Some of these social determinants of health are housing quality, access to healthy foods, and education. Seck (2015) explained that African immigrants have unfavorable social determinants of health which contribute to their lack of quality healthcare. This leads to their poor health experiences because of the lack of understanding by health care workers regarding these social determinants of health. Lack of representation of African immigrants both in leadership and training is also responsible for the lack of cultural competence programs for African immigrants (Clough et al., 2013). Another reason for the lack of cultural incompetence regarding African immigrants is the fact that even most health care workers are White and without cultural training, it is hard for them to understand the needs of African immigrants (Seck, 2015). Even though the medical field is showing increased diversity, most people working in healthcare are not familiar with the culture of African immigrants, so they do not know how to handle this group (Purnell & Fenkl, 2019).

Cultural incompetence has had negative outcomes for African immigrant patients, such as serious health complications and even death. Clough et al. (2013) explained that, due to cultural incompetence, African immigrants are two to three times more likely to suffer from various health-related issues compared to other groups, like White people. The cultural incompetence of health care workers makes African immigrants, who are primarily Black, suffer severely and longer from easily preventable diseases. Seck (2015) reported that some of these negative outcomes are because of subconscious prejudices and implicit bias about the African immigrant group. Addressing cultural incompetence and its effects is the first step to the development of a successful cultural training program for African immigrants (Purnell & Fenkl, 2019).

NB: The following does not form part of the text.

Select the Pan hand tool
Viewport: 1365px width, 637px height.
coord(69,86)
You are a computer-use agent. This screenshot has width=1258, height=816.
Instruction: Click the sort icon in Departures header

Cultural Competence Training African Immigrants

Language Barriers and Cultural Competence

Language is an aspect of culture that affects the quality of treatment in African immigrant groups (Seck, 2015). Language barriers play an important role in miscommunication between patients and medical providers, which negatively affects the quality of healthcare services and patient satisfaction regarding the African immigrant group (Allison et al., 2016). Due to language barriers, health care professionals have an incomplete understanding of the situations of patients, poorly assess patients, prescribe treatment incompletely, or cause delayed treatment or misdiagnoses (Wamwayi & Murray, 2019). As a result of language barriers, African immigrants end up having decreased satisfaction with health care services, complications arising from medication, and a reduced level of understanding of their diagnosis even if they have access to healthcare (Venters et al., 2019).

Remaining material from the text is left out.